• **Alıntılanan metin**
%%
Mustafa İslamoğlu’nun F. Gülen hayranlığı

Hemen belirtelim ki amacımız -bazılarının iddia ettiğinin tam aksine- İslamoğlu’nun reklamını yapmak değil. Düşünce dünyasının sefaletini bütün yönleriyle ortaya sermek sadece. Şöyle bir itirazı şimdiden duyar gibi oluyorum: “O da birçokları gibi Gülen’in karanlık içyüzünü bilmediği için bu methiyeleri dizdi ve nitekim 17 Aralık ve 15 Temmuzda ayıldı ve kedine geldi.” Bu itirazı makul bulmuyoruz çünkü İslamoğlu, FETÖ’yü değil onun üzerine inşa edildiği “Uydurulmuş Din” anlayışını eleştirdiğini söylüyor her defasında. Öyleyse şunu sormak bizim en doğal hakkımız olmalı değil mi? Bu yapının malum anlayış üzerine inşa edilmiş olduğunu yeni mi öğrendiniz? Yoksa bu güzellemeleri yaptığınız sıralarda FETÖ’nün “İndirilmiş Din” anlayışı üzerine bina edilmiş olduğuna mı kani idiniz? Hadi onu da geçelim bütün akademik(!) taifenizle birlikte bu meş’um yapı üzerinden Risale-i Nurlar’a hayasızca saldırmanızın anlamı ne? İslamoğlu, düşünce dünyasına adım attığı ilk günden beri “ilkeli”, “samimi” ve “omurgalı” olmadı. Olamadı daha doğrusu. Eli kalem tutan her aydının en büyük sınavı olan samimiyet sınavını geçemedi hiçbir zaman. Bayındır, Tekhafızoğlu, Merdin gibileri -en azından bu noktada- İslamoğlu’na göre daha “harbi” daha “samimi” bir zeminde durdular. Risale-i Nurlara olan husumetleri sinsi değil aleni idi çünkü. Konjönktürel hareket etmek, siyasal atmosfere göre tavır almak kısacası mevzi’ye göre mevzu’ya yaklaşmak onun alamet-i farikası oldu daima. Aşağıda okuyacağınız satırlar bu açıdan her biri ibretlik birer vesika değerinde.

"…Esad Coşan'ın, Fethullah Gülen'in ve bu ülkenin yetiştirdiği daha birçok değerin gönüllü gönülsüz sürgüne tabi tutulması elbette bu ülke adına bir utanç ve kayıptı. Fakat ben bu postmodern sürgünleri, cüz'î şerle küllî hayrın murâd edildiği ilahî bir atama olarak algılama taraflısı oldum. Kimi dostlar bu görüşüme ısrarla karşı çıksalar da, ben bu postmodern sürgünleri birerhicret olarak değerlendirdim…" [Yeni Şafak-2001]

Yani Gülen’in 1999’dan bu yana Pensilvanya da ikamet etmesi “İlahi bir atama” ve “Hicret”, İslamoğlu’na göre. Gülen’i oraya –haşa- Allah atadı ve Gülen de bu ilahi emre uymak için Pensilvanya’ya hicret etti öyle mi? Asıl “Uydurulmuş Din” bu değil mi sizce de?
%%
• **Alıştırma görevleri**
1. Metinde "Yani Gülen’in 1999’dan bu yana" diye başlayan paragrafı ana bilgilerini koruyarak madde madde ve daha kısa yazın.
2. Metne göre en azından bir noktada İslamoğlu'ndan daha "harbi" ve "samimi" bir zeminde duran isimler kimlerdir?
3. Metinde "Yani Gülen’in 1999’dan" sözlerinden "mi sizce de?" sözlerine kadar (bu sözler de dahil) olan kısmı, "Gülen" yerine "Fethullah Gülen" koyarak yeniden yazın.

• **Verilen malzeme**
%%
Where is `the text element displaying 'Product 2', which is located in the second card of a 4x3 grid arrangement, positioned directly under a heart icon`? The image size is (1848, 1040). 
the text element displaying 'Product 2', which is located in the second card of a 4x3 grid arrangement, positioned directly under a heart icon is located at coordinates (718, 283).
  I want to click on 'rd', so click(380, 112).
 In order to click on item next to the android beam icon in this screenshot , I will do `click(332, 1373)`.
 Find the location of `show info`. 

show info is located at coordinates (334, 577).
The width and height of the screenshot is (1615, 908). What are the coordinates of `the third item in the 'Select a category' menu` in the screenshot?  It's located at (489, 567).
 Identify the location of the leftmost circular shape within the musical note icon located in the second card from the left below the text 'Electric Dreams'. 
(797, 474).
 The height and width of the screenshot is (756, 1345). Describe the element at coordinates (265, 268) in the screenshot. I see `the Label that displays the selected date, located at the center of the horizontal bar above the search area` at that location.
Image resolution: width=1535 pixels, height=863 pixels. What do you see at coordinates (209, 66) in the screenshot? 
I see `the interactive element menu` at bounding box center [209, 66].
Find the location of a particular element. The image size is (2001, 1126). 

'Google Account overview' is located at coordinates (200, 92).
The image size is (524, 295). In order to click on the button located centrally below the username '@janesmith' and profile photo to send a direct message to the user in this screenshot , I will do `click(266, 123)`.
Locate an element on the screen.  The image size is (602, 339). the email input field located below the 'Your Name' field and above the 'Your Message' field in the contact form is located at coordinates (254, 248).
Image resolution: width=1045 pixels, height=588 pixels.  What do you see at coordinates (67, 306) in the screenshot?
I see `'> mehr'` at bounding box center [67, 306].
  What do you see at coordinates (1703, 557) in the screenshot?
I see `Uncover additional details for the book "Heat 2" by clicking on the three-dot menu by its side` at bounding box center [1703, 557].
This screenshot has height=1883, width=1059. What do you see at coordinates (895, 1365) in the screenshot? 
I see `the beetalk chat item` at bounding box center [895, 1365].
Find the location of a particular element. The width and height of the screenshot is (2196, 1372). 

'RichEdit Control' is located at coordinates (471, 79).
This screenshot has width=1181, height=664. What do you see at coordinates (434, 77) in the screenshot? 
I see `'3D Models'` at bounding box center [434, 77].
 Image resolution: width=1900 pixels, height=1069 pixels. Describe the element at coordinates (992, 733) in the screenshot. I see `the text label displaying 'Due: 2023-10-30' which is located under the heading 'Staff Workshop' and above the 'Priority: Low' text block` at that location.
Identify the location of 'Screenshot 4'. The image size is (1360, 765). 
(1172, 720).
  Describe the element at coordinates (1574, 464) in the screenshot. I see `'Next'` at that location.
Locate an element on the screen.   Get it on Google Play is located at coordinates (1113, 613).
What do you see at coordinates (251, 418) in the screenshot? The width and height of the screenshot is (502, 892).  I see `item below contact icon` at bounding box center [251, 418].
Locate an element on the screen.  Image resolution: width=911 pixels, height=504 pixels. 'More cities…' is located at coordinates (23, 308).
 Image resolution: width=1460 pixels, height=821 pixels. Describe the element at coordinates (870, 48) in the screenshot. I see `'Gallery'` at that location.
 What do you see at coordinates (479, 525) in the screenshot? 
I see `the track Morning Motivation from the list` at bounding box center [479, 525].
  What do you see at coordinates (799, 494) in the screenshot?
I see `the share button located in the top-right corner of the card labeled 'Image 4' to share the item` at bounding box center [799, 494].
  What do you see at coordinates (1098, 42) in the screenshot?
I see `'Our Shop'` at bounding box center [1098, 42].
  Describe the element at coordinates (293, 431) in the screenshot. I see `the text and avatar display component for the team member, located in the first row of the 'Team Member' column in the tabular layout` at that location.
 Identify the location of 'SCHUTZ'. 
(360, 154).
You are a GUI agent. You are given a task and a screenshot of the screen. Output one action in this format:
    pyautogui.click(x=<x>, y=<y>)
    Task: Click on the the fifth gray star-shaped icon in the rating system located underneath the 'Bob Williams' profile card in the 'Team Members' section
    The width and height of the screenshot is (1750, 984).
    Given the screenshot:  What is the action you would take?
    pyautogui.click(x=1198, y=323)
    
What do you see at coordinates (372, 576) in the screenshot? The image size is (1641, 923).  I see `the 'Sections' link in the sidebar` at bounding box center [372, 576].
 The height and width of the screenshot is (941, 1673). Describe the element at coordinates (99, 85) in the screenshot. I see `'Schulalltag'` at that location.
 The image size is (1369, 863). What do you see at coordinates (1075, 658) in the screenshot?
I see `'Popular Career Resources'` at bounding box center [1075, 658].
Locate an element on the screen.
%%
• **Görevlerin çözümleri**
1.
- Yazara göre İslamoğlu, Gülen'in 1999'dan beri Pensilvanya'da yaşamasını "İlahi bir atama" ve "Hicret" olarak görüyor.
- Yazar, bunun Gülen'i oraya Allah'ın atadığı ve Gülen'in de bu emre uyup Pensilvanya'ya hicret ettiği anlamına mı geldiğini soruyor.
- Yazar, asıl "Uydurulmuş Din"in bu olup olmadığını okura soruyor.

2. Bayındır, Tekhafızoğlu ve Merdin.

3.
Yani Fethullah Gülen’in 1999’dan bu yana Pensilvanya da ikamet etmesi “İlahi bir atama” ve “Hicret”, İslamoğlu’na göre. Fethullah Gülen’i oraya –haşa- Allah atadı ve Fethullah Gülen de bu ilahi emre uymak için Pensilvanya’ya hicret etti öyle mi? Asıl “Uydurulmuş Din” bu değil mi sizce de?